I don't have my calculations handy at the moment, but solar cells and LEDs aren't all that far from surpassing direct sunlight for photosynthesis. Plants mainly use a thin band of red and a little blue. Since so little of yellow, green, deep blue, and UV are useful to plants, using a solar cell to gather all the sunlight and then drive narrow band red and blue LEDs can up the overall efficiency of agriculture per square meter of collection area - once the LED's are a bit more efficient than present. As I recall off the top of my head, you're looking for about 30% efficiency when you multiply the solar cell and LED efficiencies for the break-over point. For space applications, once you factor in all the losses in a purely optical solution (windows, mirrors, etc), the breakover should happen a bit sooner.

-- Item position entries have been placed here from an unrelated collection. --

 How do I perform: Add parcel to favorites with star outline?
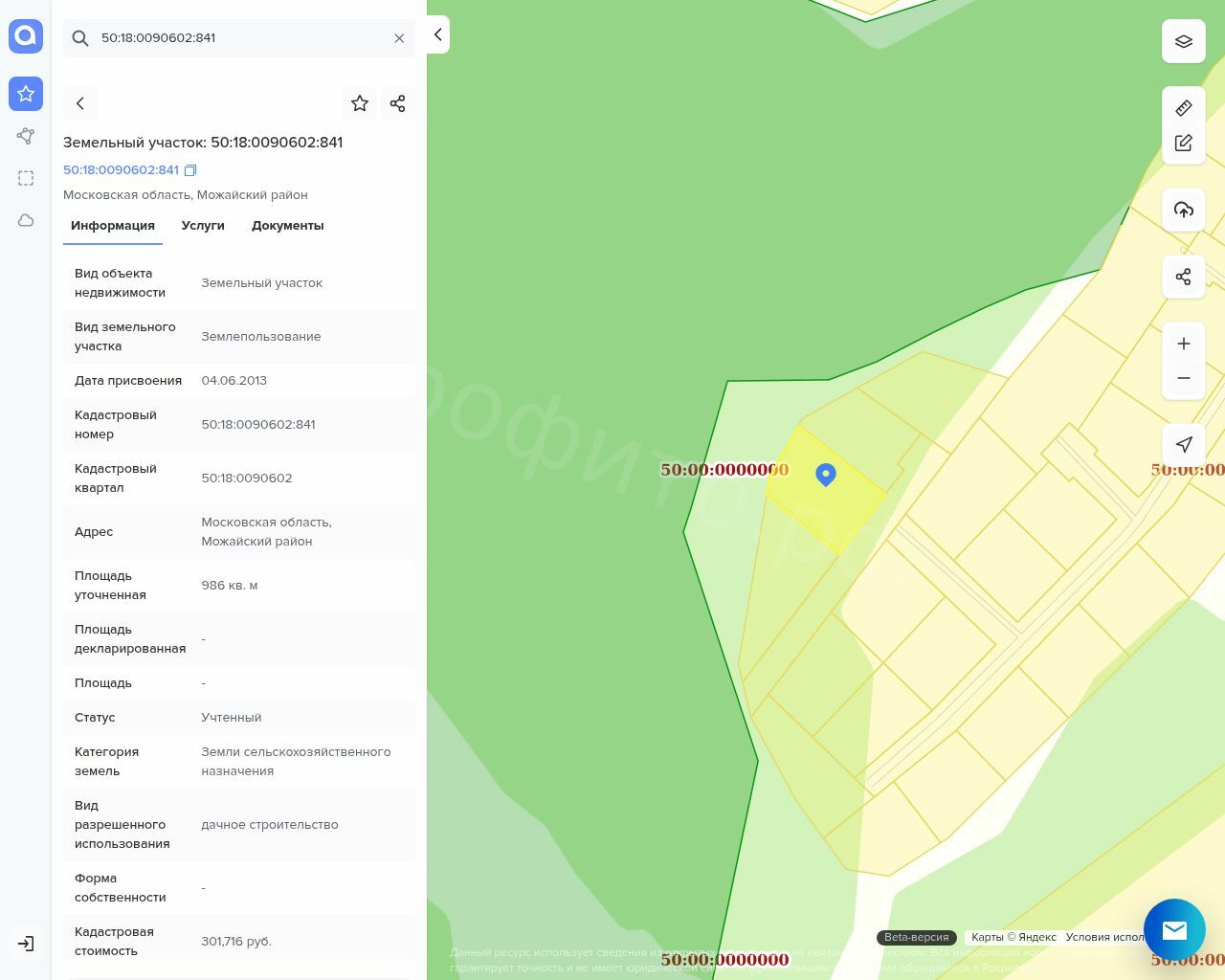[x=360, y=103]
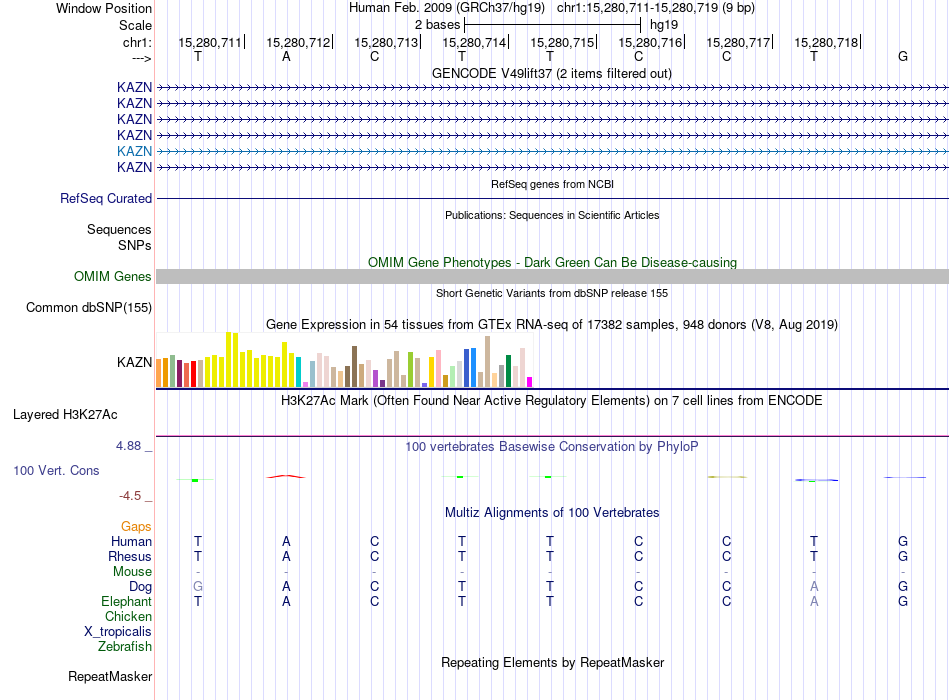Click the GENCODE V49lift37 track title
This screenshot has height=700, width=950.
coord(552,73)
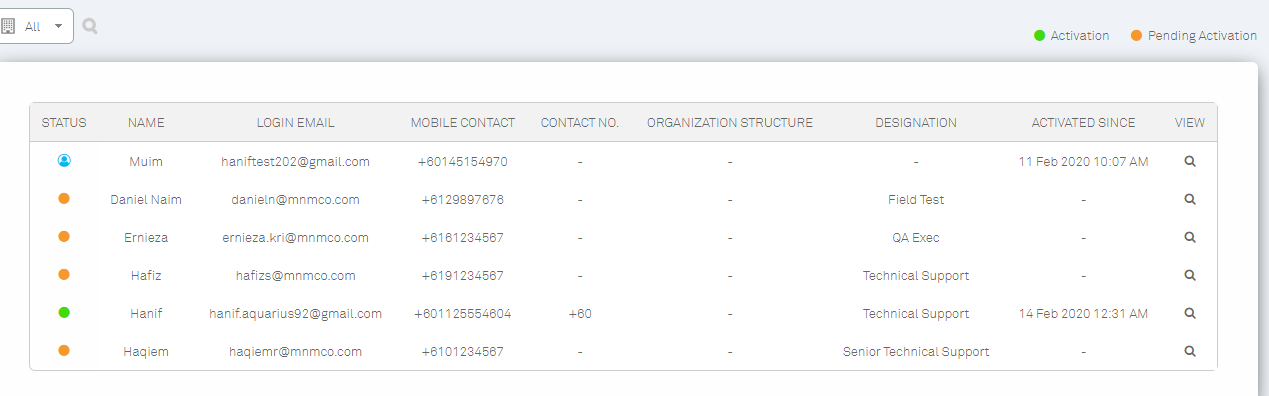Image resolution: width=1269 pixels, height=396 pixels.
Task: Click the LOGIN EMAIL column header
Action: pyautogui.click(x=295, y=123)
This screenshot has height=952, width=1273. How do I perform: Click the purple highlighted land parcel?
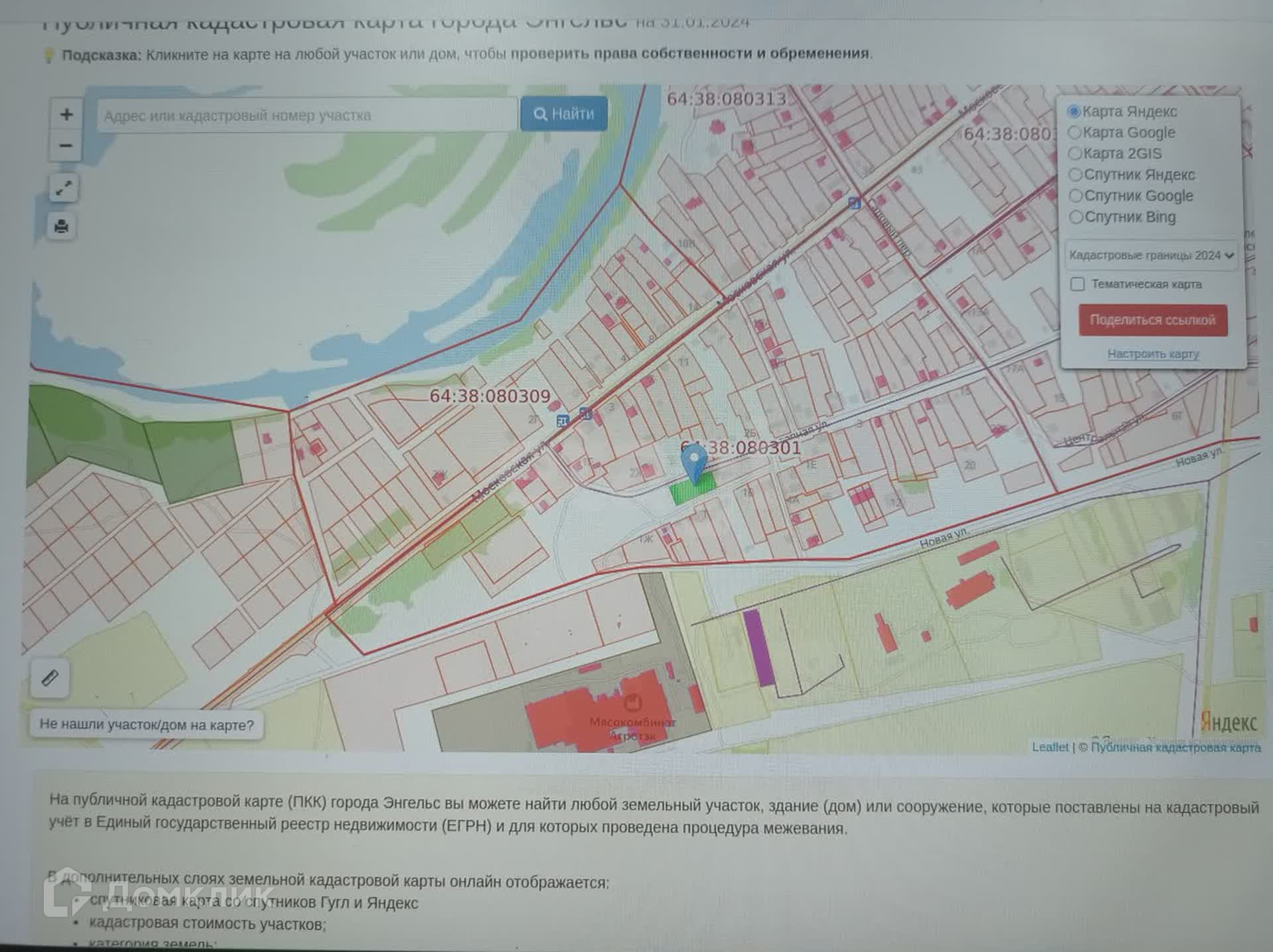759,648
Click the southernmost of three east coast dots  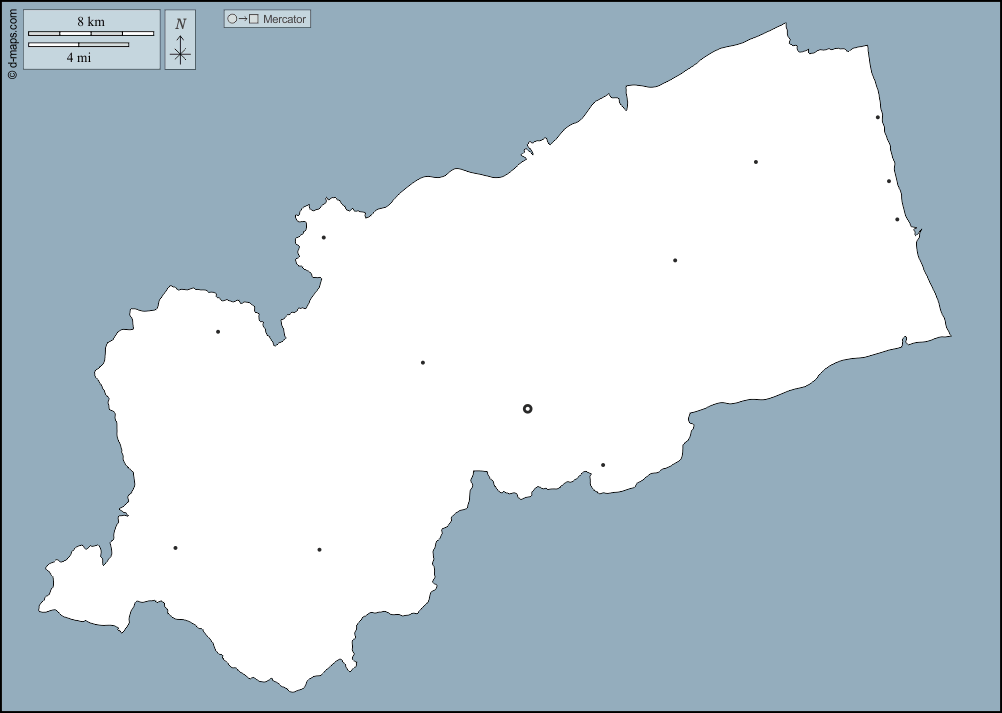897,219
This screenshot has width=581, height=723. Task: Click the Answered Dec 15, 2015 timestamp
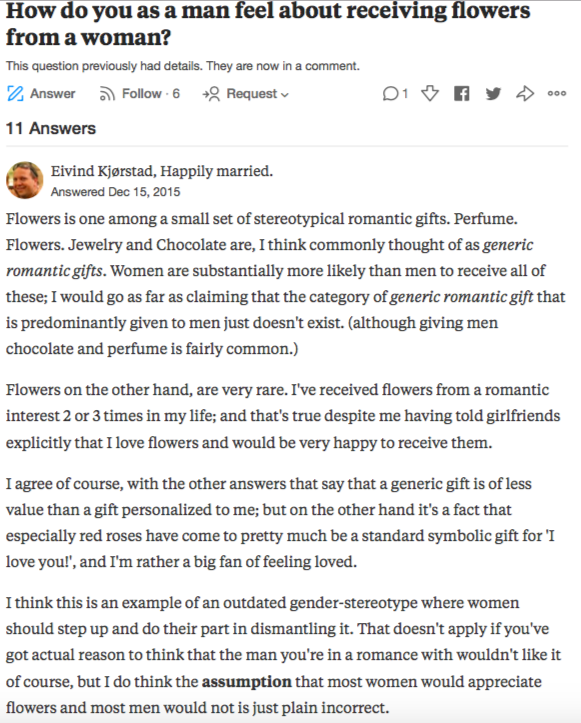pos(115,192)
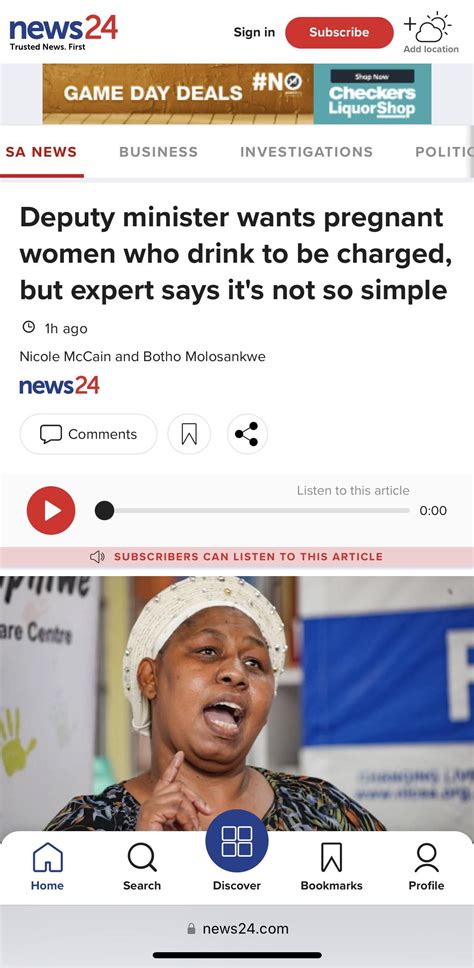Tap the article photo of speaking woman

pyautogui.click(x=237, y=704)
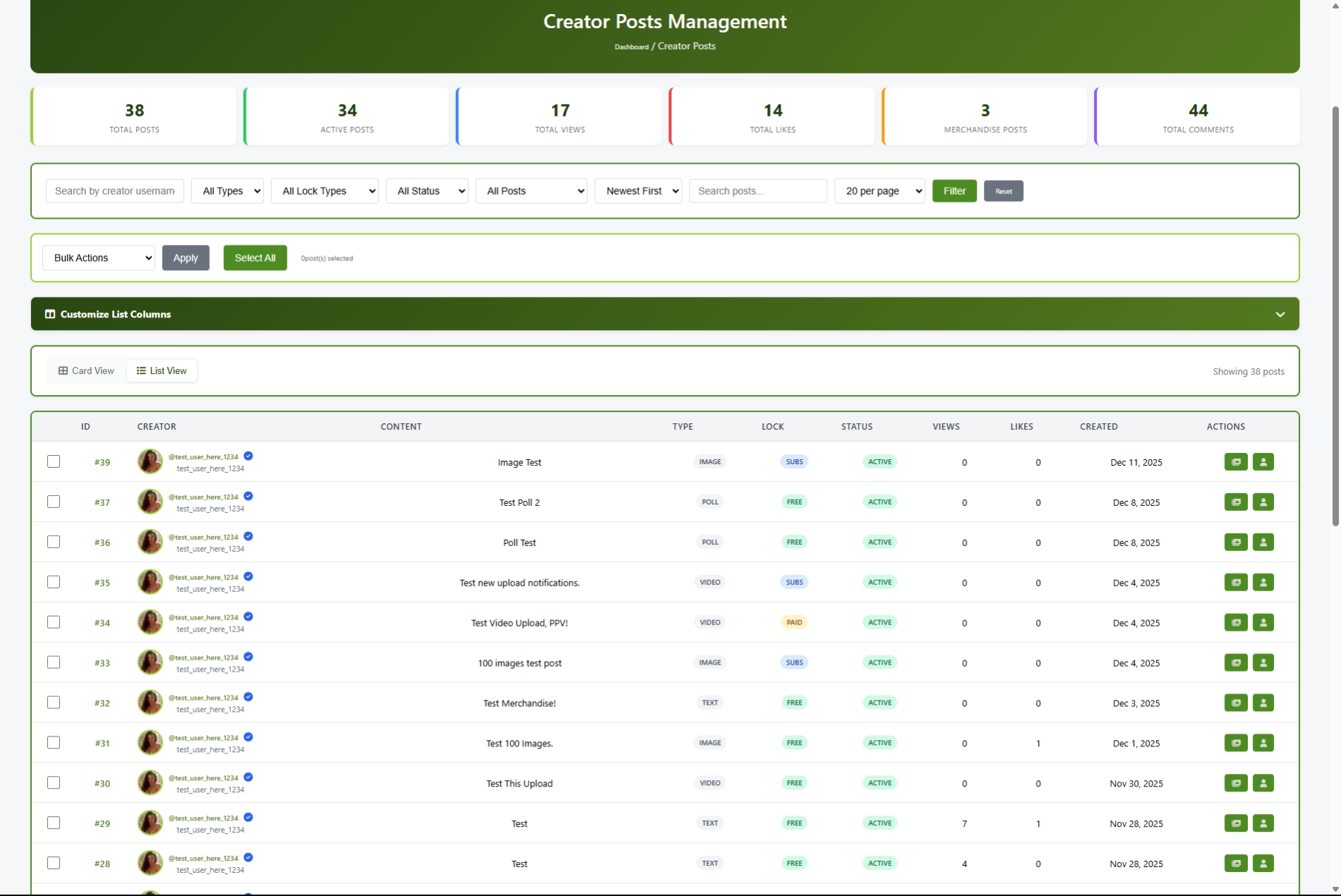This screenshot has height=896, width=1341.
Task: Tick the checkbox for post #30
Action: click(54, 782)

From a design standpoint, this is a very good thing, because we need our plant habitats to have some artificial gravity, which of course means spinning. If you're trying to illuminate them with just windows and mirrors, this usually means they'll be spread out over a large surface area, which isn't a particularly efficient structure. It can also create very complicated topologies between the large, outboard collection mirrors and the required windows and light tubes to get the sunlight inside the station and shining on the plants.
With solar cells, you just put them in space without spinning and snake the power wires into your grow rooms, which can have plants stacked on racks, densely packed for maximum volumetric efficiency.
As for which plats to grow, grow just about everything you like to eat.